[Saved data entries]

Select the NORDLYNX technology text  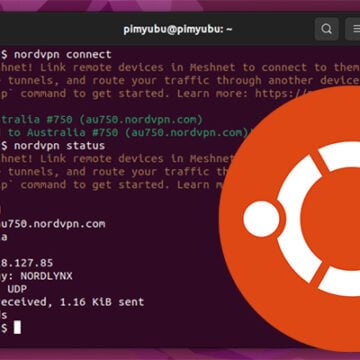click(x=46, y=276)
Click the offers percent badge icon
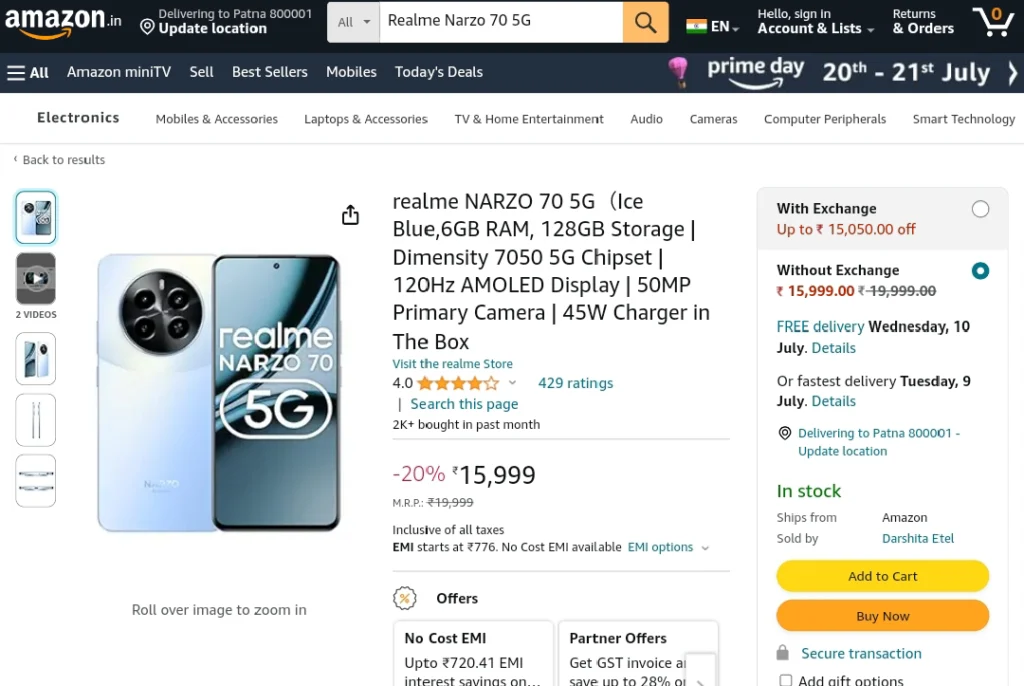1024x686 pixels. 405,598
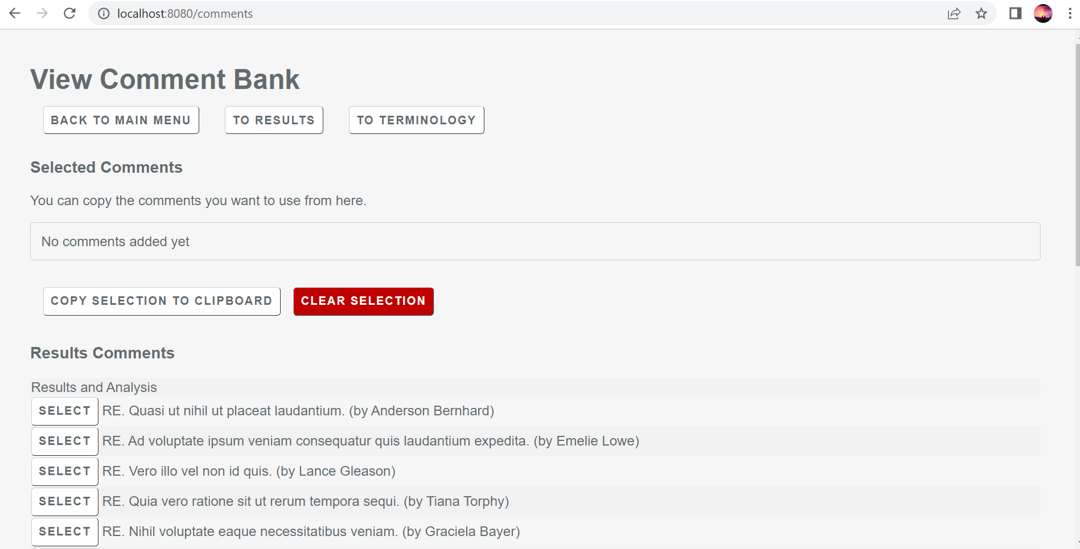Reload the page with the refresh icon
The width and height of the screenshot is (1080, 549).
pos(69,13)
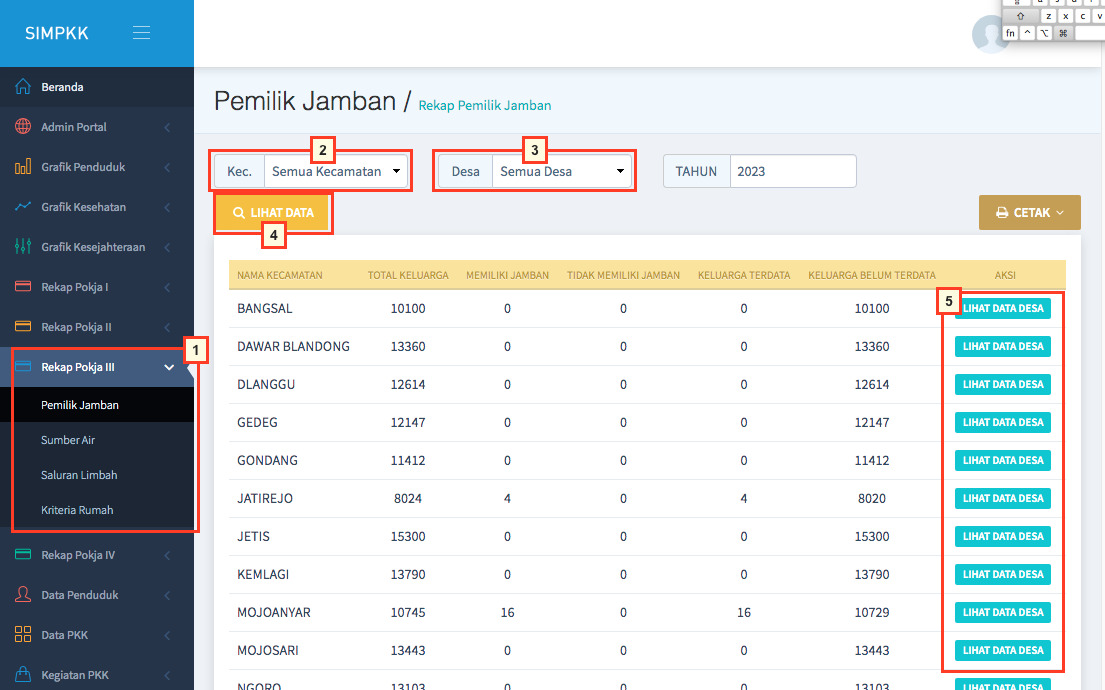This screenshot has height=690, width=1105.
Task: Open the Semua Desa dropdown
Action: point(563,171)
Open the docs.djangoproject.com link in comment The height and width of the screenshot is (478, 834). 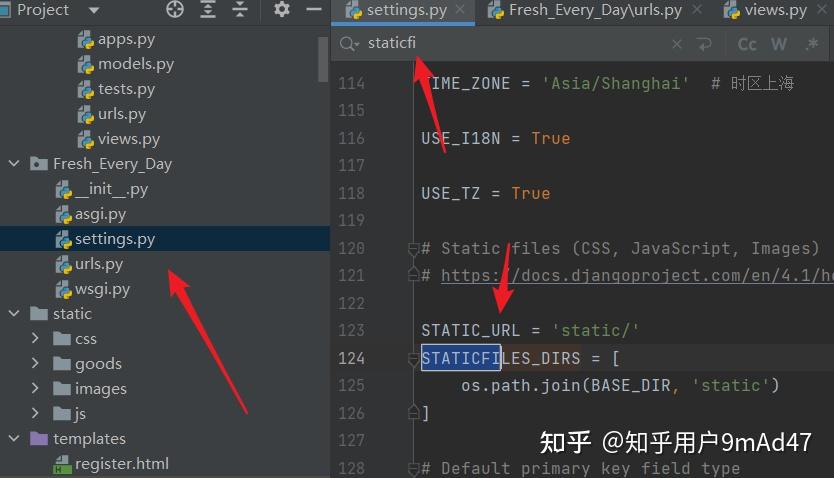(x=637, y=275)
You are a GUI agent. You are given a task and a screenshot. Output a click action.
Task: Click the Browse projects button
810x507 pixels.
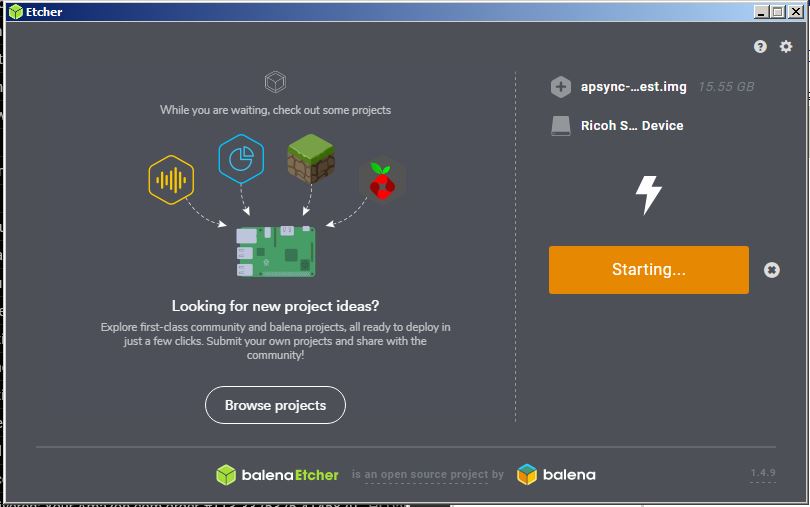[275, 405]
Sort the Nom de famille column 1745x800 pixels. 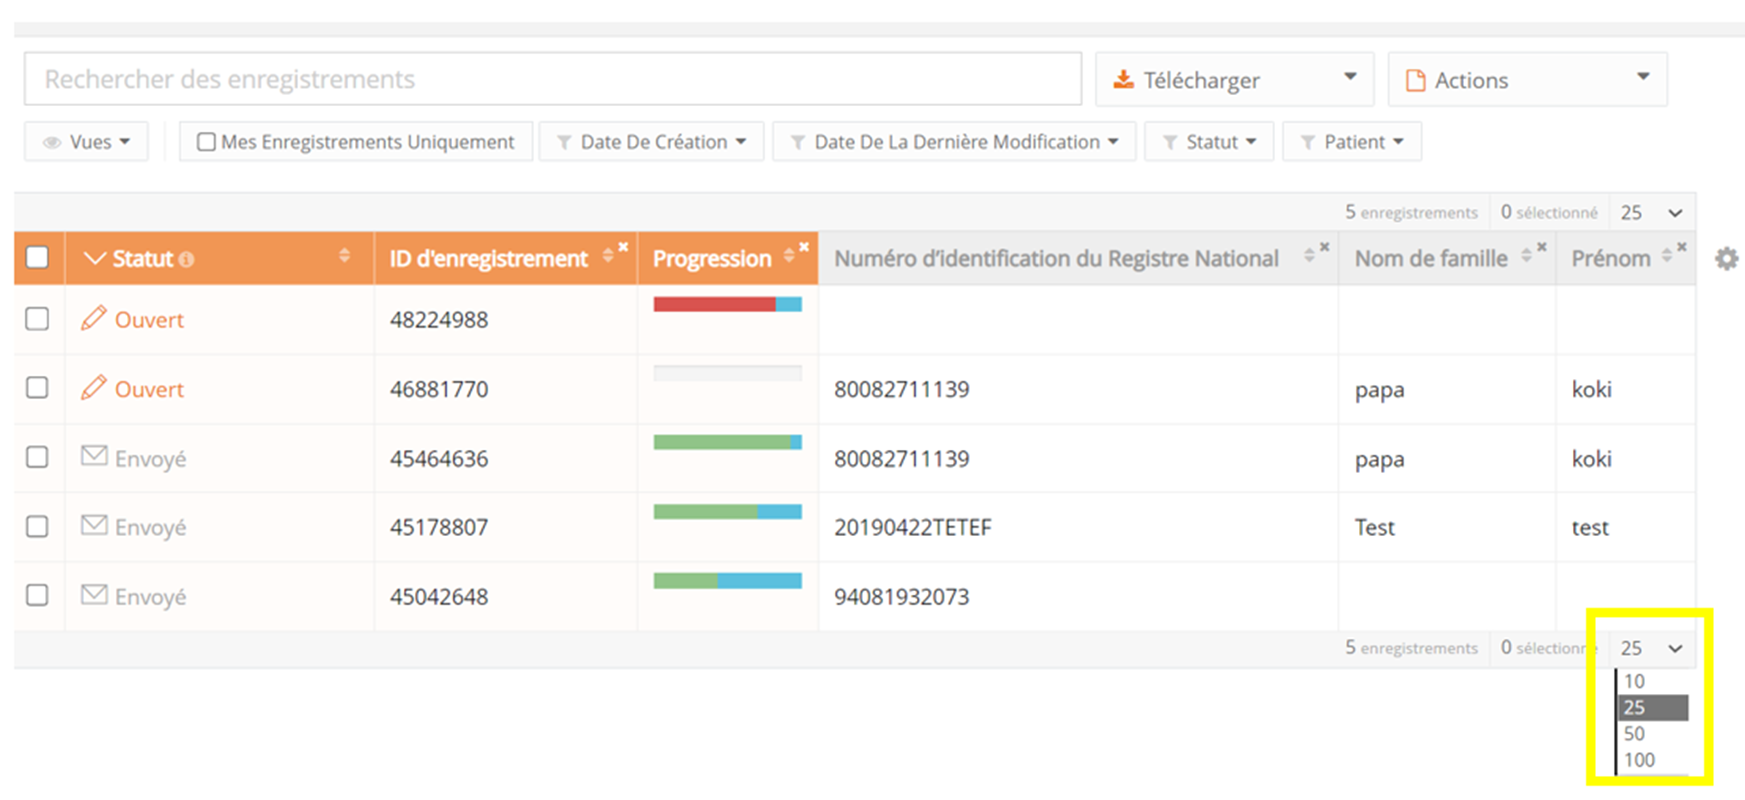1526,257
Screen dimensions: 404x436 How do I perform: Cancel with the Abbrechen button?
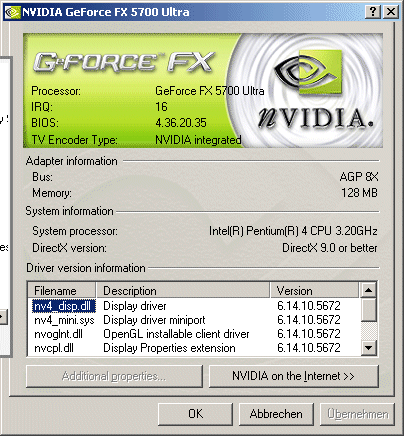(x=276, y=414)
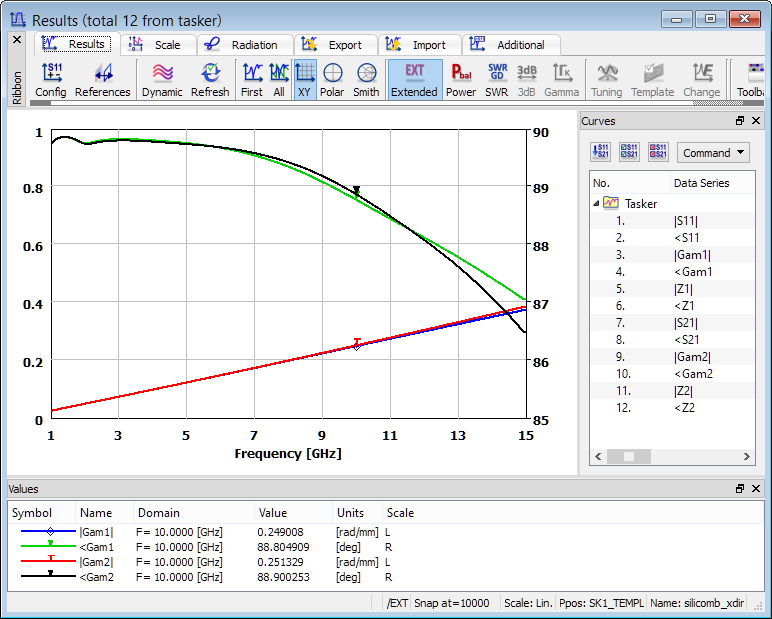
Task: Switch to the Smith chart view
Action: tap(366, 79)
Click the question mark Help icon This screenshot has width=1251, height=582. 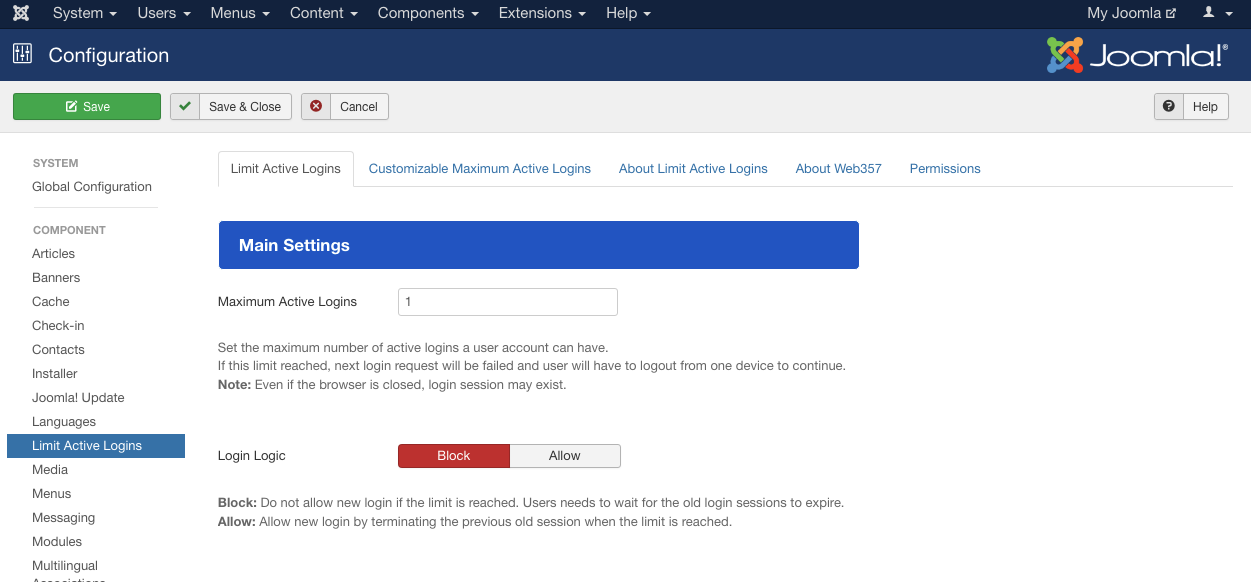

Task statement: Only the lines from the line with "Screen dimensions: 404x436" through the closing line of the data, both included, should be set down, exactly as written and without pictures.

Result for this exercise:
Screen dimensions: 404x436 How do I perform: Cancel with the Abbrechen button?
(x=276, y=414)
Task: Switch to the Smith chart view
Action: tap(366, 79)
Click the question mark Help icon This screenshot has width=1251, height=582. 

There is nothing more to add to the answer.